*** Exercise materials Section Begins ***
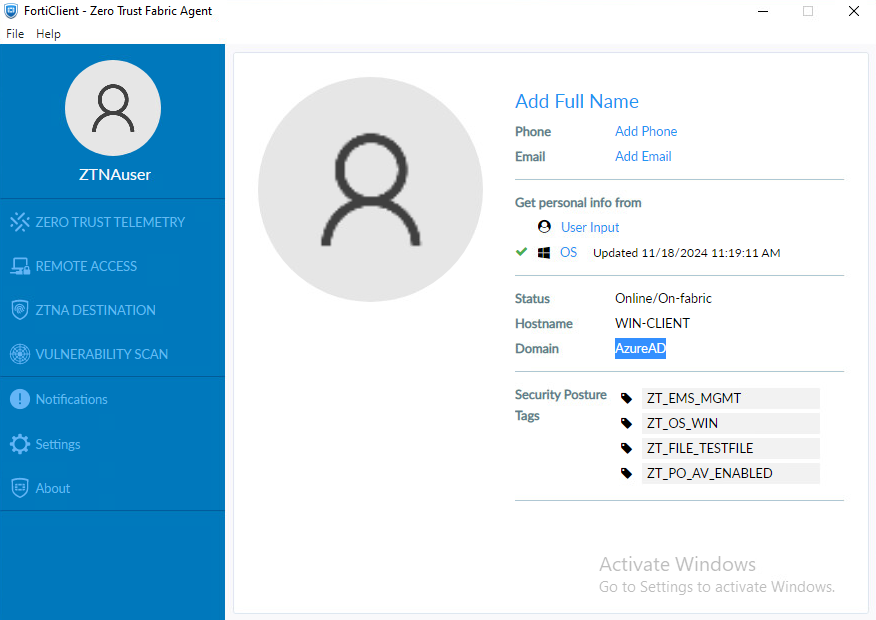The image size is (876, 620).
Task: Open the File menu
Action: [x=15, y=34]
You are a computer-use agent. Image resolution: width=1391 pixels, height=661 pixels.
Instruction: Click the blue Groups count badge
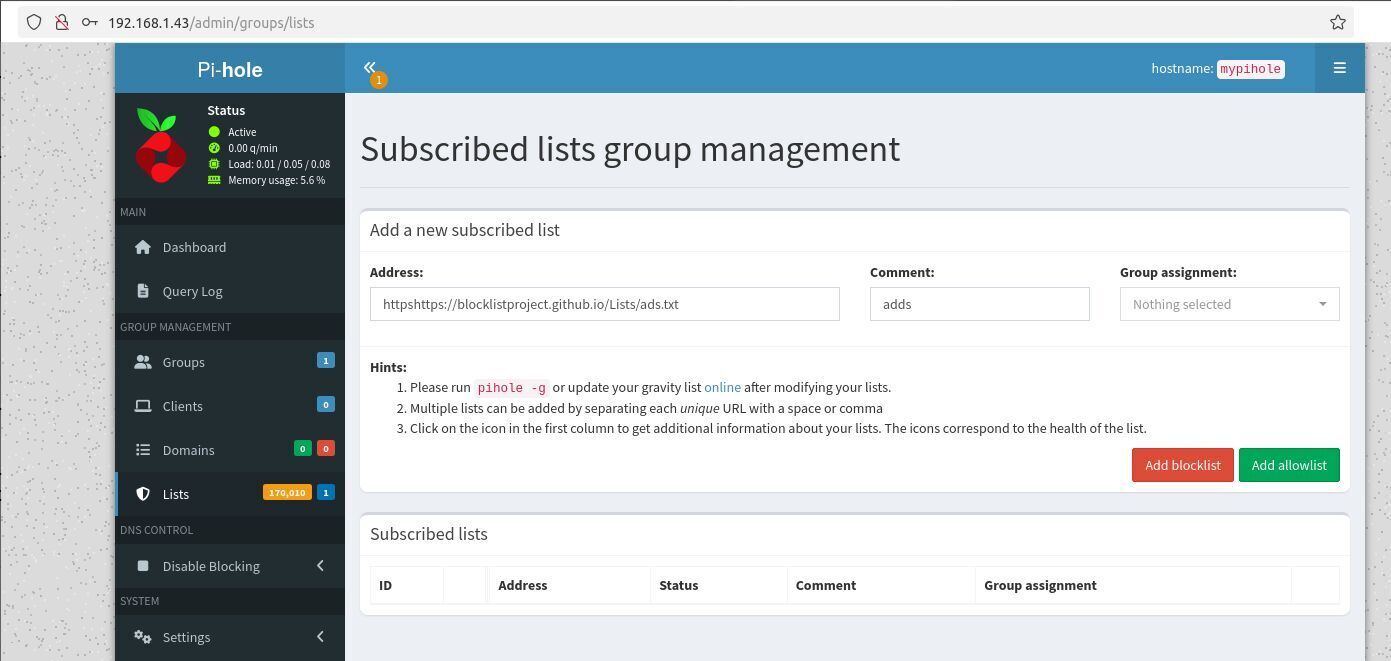(325, 361)
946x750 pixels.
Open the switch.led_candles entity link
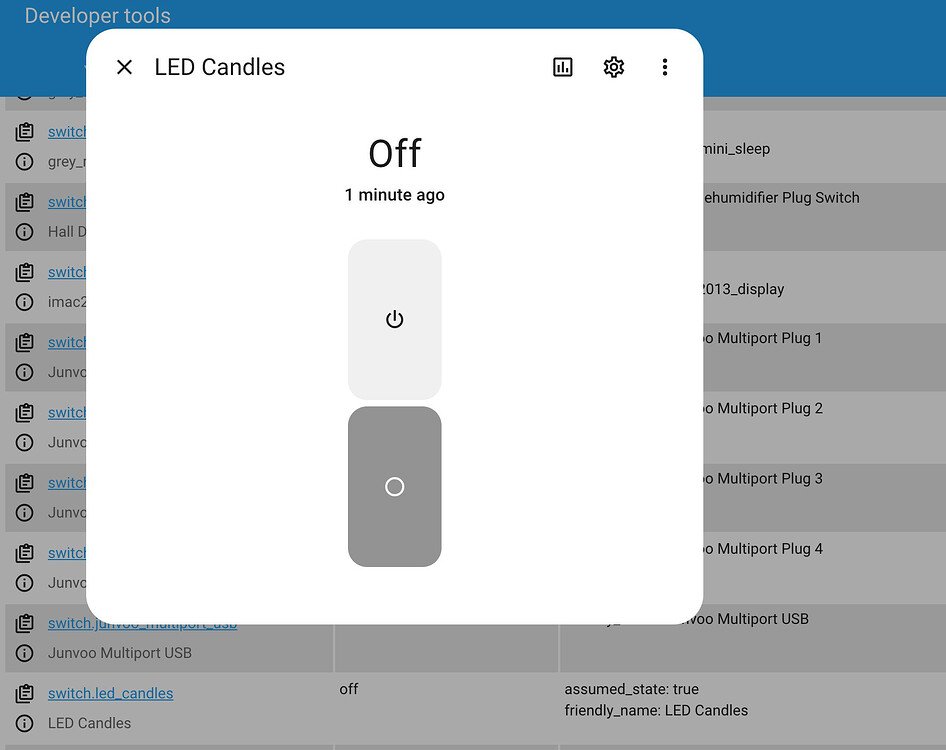pyautogui.click(x=110, y=693)
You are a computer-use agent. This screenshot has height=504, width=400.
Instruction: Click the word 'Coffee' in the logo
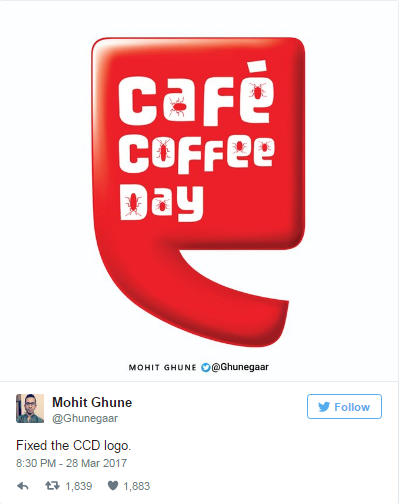[197, 154]
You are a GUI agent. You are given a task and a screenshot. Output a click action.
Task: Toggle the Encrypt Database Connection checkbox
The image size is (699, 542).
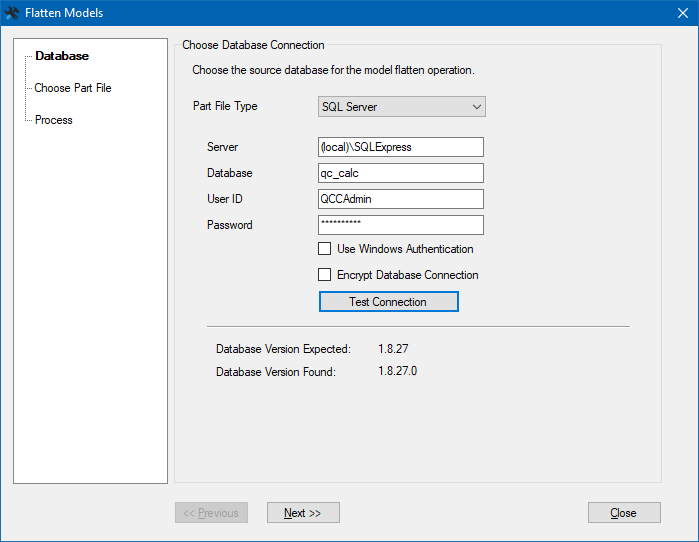pyautogui.click(x=325, y=275)
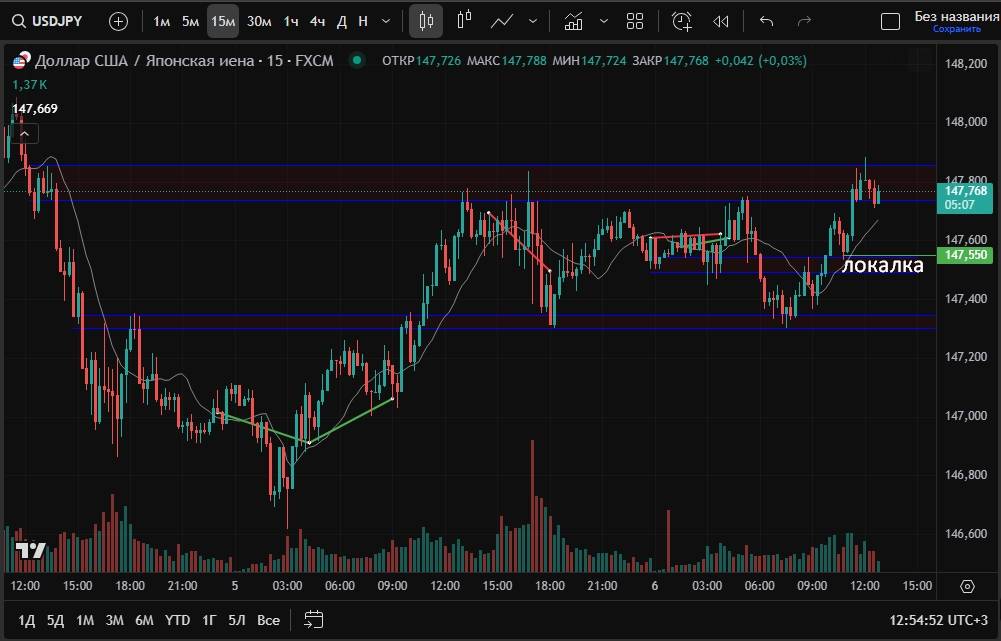The height and width of the screenshot is (641, 1001).
Task: Open the USDJPY symbol search
Action: [47, 21]
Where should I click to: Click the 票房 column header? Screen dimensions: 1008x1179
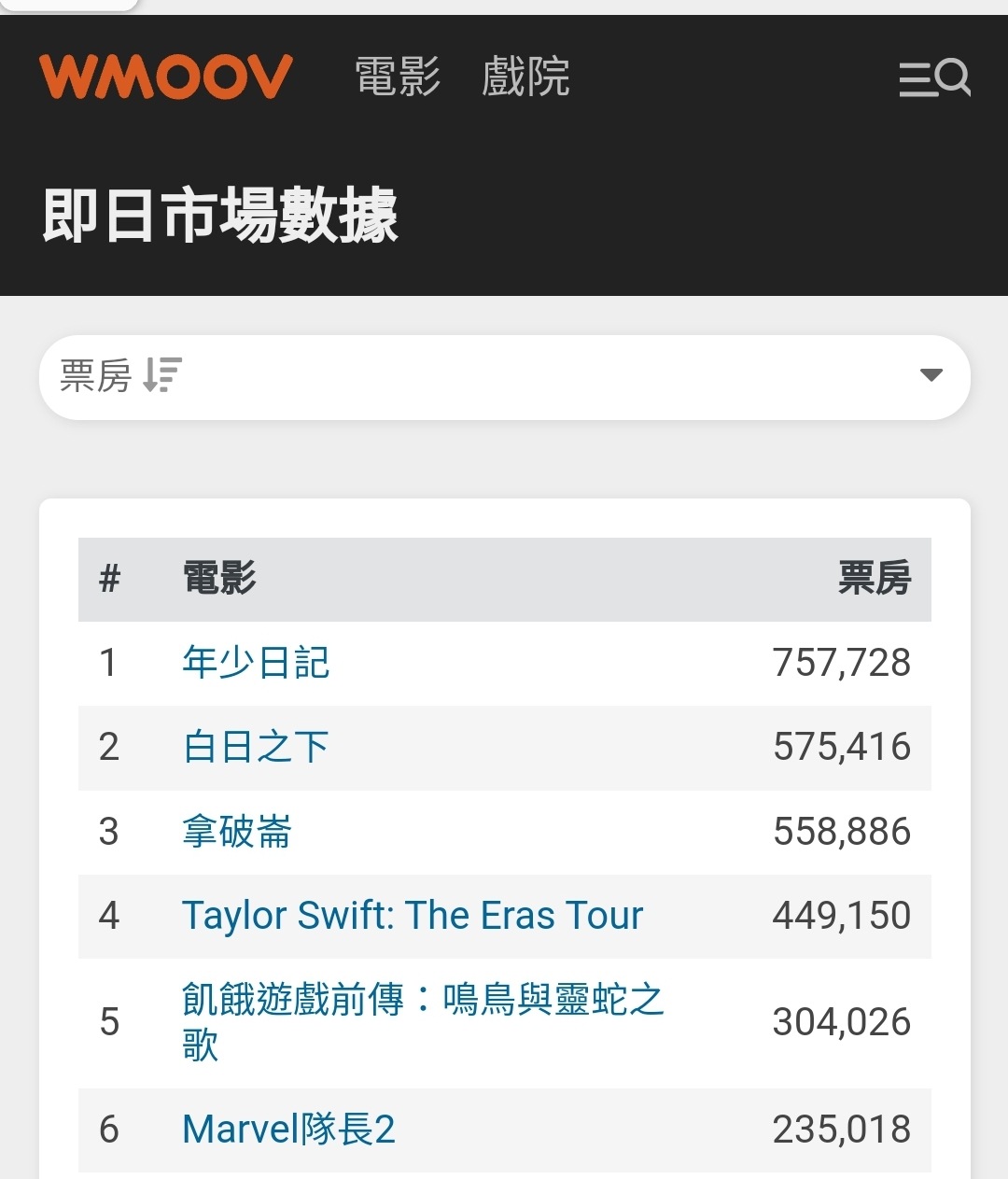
*** Exercise materials Section Ends ***
• **Aim of the task**: Nothing but the lines above from the line with "Instruction: Click the blue" up to and including the line with "Task: Toggle the" should be returned, exactly as written and without pictures.

• **Worked solution**:
Instruction: Click the blue Groups count badge
(325, 361)
946x750 pixels.
Open the switch.led_candles entity link
pyautogui.click(x=110, y=693)
You are a computer-use agent. This screenshot has height=504, width=400.
Instruction: Click the word 'Coffee' in the logo
[197, 154]
You are a GUI agent. You are given a task and a screenshot. Output a click action.
Task: Toggle the Encrypt Database Connection checkbox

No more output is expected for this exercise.